Mme  de Fontaine n’aime pas Cassandre ; Mme  Denis l’aime beaucoup ; Mlle  Corneille n’y comprend pas grand’chose : ce qui est sûr, c’est que cet ouvrage nous amusera.

Mme  Denis m’a fait entendre qu’elle avait écrit à mes anges des choses que je désavoue formellement. Je ne suis pas si pressé d’imprimer. Il est vrai que je ne pourrai guère me dispenser de donner Cassandre dans quelques mois, parce qu’il y a une personne au bout du monde[1] qui a la rage d’avoir une dédicace, et qu’il est bon d’avoir des amis partout ; mais je ne me presserai point.

Crébillon me fait lever les épaules ; c’est un vieux fou à qui il faut pardonner.

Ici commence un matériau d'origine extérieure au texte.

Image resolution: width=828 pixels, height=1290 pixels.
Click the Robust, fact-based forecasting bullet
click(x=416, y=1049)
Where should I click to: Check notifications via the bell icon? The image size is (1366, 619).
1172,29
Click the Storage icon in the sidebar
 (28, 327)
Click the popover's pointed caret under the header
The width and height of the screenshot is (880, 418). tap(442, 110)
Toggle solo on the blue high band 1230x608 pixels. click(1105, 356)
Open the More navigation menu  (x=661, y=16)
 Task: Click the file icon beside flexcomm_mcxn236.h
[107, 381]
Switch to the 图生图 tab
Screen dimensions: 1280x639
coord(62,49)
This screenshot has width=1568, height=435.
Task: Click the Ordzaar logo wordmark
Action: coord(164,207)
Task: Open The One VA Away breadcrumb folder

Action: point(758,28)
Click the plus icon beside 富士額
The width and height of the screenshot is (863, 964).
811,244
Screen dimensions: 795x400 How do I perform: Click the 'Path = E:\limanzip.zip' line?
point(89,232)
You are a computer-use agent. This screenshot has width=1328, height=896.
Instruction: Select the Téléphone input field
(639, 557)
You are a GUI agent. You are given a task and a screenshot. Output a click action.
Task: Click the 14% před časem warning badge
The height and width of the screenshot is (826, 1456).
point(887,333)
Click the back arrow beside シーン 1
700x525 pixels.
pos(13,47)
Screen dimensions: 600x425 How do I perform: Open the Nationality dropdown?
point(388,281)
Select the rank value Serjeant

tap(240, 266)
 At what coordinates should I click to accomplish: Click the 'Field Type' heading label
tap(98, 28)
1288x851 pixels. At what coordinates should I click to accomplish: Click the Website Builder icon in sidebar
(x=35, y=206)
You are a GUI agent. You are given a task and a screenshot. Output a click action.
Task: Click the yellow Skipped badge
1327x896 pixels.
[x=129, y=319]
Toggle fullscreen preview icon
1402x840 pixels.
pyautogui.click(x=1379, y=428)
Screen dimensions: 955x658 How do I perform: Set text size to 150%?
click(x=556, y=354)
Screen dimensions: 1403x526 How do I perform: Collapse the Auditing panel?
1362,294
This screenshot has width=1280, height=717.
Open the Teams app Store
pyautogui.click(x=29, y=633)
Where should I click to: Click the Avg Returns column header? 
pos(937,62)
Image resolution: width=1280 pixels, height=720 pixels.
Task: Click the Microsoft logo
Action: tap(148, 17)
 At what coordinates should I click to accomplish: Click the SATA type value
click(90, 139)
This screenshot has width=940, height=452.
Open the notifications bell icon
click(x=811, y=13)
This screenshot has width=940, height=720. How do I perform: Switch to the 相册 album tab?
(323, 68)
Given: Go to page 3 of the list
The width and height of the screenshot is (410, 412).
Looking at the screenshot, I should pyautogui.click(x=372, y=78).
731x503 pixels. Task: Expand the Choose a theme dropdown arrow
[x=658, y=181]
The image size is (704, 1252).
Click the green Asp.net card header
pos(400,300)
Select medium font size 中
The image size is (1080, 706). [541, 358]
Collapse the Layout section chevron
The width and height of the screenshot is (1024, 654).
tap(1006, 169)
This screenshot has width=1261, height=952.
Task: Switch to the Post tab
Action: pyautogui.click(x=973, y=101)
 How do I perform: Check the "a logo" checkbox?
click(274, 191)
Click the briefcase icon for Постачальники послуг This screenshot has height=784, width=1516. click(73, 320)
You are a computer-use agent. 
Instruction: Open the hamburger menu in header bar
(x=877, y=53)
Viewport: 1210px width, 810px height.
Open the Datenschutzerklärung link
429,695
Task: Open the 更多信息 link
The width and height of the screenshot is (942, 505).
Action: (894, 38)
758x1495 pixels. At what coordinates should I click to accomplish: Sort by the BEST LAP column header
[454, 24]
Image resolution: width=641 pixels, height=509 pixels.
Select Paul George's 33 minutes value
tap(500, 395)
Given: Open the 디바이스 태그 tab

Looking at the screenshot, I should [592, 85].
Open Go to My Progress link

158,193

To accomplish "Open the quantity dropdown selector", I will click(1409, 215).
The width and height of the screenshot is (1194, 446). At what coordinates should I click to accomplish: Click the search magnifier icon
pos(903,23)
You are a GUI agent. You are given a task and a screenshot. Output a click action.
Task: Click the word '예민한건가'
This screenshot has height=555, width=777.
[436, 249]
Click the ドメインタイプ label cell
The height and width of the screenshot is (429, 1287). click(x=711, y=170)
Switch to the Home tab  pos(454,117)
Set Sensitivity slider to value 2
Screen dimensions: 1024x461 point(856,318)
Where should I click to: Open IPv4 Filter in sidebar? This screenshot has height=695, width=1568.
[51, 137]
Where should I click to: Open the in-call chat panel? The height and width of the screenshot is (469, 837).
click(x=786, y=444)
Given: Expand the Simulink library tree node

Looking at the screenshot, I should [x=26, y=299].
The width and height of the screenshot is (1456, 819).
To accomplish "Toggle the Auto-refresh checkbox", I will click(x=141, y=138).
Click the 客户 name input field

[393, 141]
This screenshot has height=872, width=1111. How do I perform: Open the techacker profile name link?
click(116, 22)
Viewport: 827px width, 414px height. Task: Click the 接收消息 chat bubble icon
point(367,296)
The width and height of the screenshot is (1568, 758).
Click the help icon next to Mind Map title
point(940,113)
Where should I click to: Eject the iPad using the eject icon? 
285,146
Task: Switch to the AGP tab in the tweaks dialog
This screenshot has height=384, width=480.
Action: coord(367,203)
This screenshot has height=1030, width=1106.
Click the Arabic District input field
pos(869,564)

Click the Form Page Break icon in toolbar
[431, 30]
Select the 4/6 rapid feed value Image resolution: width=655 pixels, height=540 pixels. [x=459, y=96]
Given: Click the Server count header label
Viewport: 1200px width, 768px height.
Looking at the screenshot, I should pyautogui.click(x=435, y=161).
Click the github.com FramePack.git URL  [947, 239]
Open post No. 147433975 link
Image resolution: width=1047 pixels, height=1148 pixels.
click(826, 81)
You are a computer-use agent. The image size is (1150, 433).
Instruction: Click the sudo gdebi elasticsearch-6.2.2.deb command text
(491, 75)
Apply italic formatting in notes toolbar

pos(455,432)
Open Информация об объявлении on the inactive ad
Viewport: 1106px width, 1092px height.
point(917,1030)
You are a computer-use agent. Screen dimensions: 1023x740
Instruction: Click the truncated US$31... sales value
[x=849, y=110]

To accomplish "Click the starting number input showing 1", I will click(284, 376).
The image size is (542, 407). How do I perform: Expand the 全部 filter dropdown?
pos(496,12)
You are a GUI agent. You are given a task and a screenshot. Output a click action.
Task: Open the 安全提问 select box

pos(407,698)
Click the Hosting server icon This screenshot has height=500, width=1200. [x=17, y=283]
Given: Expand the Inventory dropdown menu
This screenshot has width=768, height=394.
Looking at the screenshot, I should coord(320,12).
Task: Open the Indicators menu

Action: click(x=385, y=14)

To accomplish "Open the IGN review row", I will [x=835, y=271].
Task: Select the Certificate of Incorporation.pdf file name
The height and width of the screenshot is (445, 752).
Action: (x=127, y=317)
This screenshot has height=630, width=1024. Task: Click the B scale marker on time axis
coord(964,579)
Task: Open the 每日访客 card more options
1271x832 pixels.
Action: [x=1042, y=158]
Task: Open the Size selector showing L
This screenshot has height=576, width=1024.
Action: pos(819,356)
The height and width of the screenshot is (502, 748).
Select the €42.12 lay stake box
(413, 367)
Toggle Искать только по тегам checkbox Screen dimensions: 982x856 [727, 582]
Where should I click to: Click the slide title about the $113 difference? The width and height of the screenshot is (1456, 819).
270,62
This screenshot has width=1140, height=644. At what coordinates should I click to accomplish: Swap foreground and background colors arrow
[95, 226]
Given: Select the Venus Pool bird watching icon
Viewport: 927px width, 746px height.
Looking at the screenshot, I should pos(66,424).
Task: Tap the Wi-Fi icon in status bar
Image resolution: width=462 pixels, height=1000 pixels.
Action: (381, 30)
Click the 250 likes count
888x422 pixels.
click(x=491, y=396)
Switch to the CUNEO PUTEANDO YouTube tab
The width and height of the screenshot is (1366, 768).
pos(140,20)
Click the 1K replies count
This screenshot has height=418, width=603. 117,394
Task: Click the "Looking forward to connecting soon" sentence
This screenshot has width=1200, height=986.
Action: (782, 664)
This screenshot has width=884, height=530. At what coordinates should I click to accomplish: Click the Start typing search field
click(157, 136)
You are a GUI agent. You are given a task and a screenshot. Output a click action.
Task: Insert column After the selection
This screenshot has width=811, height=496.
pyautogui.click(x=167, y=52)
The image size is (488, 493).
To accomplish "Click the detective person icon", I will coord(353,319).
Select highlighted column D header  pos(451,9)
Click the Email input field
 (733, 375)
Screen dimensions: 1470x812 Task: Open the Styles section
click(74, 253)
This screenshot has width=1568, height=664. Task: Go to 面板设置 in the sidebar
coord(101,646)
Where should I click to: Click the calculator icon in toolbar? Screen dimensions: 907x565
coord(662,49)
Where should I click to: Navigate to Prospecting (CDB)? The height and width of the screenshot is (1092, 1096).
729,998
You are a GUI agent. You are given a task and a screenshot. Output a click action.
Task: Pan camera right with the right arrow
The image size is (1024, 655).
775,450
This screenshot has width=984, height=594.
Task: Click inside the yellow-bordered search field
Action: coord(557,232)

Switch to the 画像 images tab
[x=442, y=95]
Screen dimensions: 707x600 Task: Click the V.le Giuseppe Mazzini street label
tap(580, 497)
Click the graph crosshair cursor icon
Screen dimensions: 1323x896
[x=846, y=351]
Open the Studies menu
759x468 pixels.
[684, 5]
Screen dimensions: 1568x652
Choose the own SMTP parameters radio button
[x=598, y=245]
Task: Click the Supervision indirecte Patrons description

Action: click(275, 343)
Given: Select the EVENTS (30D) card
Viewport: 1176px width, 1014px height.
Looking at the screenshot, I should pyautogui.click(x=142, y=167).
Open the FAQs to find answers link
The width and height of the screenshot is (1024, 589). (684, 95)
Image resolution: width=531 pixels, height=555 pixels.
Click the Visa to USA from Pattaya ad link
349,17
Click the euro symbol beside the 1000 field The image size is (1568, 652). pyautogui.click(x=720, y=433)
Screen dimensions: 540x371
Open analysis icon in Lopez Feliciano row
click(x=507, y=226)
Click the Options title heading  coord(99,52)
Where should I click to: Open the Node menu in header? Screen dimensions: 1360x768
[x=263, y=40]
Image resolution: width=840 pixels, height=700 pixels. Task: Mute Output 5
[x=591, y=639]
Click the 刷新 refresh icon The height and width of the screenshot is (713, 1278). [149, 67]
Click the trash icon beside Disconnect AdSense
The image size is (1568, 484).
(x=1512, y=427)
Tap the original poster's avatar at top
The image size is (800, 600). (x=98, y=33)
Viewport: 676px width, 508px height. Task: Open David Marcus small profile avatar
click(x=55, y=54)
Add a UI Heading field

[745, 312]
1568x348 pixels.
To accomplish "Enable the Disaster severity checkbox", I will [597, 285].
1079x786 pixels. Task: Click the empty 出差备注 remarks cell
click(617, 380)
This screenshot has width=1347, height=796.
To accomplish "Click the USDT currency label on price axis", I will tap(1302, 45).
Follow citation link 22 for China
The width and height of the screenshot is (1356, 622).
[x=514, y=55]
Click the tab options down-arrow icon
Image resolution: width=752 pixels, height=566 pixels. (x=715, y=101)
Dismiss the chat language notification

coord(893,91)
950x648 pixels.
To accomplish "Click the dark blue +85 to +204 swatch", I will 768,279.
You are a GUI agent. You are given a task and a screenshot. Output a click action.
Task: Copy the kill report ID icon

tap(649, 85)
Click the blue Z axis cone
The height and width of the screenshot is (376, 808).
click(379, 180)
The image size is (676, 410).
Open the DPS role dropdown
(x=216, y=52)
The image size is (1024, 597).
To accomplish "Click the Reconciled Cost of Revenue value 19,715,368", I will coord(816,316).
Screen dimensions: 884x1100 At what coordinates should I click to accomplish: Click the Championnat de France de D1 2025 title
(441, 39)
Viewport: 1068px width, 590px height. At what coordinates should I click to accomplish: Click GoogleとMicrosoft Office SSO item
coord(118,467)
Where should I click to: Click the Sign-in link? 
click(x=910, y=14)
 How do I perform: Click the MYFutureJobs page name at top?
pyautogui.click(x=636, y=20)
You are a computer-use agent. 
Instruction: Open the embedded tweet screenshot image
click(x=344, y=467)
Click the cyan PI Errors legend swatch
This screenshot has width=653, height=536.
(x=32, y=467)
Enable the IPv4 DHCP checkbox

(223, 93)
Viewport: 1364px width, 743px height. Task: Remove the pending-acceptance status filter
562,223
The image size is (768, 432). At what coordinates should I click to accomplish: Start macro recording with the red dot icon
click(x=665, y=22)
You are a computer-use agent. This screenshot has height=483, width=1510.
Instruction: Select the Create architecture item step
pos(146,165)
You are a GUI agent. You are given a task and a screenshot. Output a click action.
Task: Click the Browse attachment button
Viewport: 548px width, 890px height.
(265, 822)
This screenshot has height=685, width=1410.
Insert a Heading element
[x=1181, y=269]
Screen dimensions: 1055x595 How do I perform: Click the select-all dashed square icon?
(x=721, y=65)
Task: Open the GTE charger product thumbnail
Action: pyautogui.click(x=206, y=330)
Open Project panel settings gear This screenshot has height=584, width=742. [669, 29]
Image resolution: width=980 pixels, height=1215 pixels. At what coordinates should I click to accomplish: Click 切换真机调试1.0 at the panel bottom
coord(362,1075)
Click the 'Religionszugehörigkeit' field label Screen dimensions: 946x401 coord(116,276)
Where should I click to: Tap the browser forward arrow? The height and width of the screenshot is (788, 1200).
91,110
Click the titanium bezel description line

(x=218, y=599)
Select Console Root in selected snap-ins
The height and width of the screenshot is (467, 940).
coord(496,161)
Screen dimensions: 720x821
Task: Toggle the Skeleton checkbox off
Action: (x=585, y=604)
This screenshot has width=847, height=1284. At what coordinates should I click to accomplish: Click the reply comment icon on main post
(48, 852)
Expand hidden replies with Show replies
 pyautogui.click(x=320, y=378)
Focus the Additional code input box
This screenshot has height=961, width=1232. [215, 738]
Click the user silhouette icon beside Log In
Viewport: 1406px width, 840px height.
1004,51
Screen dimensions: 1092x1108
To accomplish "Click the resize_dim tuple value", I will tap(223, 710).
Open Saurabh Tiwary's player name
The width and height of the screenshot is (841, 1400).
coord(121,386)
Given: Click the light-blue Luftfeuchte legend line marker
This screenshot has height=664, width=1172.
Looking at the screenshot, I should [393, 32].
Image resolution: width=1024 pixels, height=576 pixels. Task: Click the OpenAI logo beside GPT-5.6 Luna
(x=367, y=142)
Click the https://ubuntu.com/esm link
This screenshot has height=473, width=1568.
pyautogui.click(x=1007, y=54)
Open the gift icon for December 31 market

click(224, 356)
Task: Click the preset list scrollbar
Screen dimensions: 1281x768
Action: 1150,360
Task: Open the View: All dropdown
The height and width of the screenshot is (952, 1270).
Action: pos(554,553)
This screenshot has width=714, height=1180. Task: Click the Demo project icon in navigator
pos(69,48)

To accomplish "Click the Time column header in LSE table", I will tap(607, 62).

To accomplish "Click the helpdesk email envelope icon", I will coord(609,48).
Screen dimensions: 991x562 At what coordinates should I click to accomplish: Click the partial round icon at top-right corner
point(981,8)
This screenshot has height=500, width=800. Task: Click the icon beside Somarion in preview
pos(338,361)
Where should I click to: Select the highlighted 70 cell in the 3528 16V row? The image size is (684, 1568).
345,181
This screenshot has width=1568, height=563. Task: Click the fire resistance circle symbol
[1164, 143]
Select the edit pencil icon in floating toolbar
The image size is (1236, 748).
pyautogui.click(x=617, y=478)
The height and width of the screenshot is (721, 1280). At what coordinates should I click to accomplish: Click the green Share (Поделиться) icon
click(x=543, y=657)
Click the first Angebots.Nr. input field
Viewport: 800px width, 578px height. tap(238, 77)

L’alliance, le pacte de famille[2], le plaisir de me voir tout d’un coup Catalan, Napolitain, Sicilien, Parmesan, m’a d’abord transporté ; mais si l’Espagne n’attaque pas les Anglais avec cinquante vaisseaux de ligne, je regarde le traité comme des compliments du jour de l’an. Je veux qu’on batte les Anglais et Luc, et qu’on ne siffle ni Zulime ni Cassandre.

Mes anges, je baise le bout des ailes.

  1. Jean Schouvalow ; voyez la lettre 4749.
  2. Nom du traité entre la France et l’Espagne, du 15 août 1761.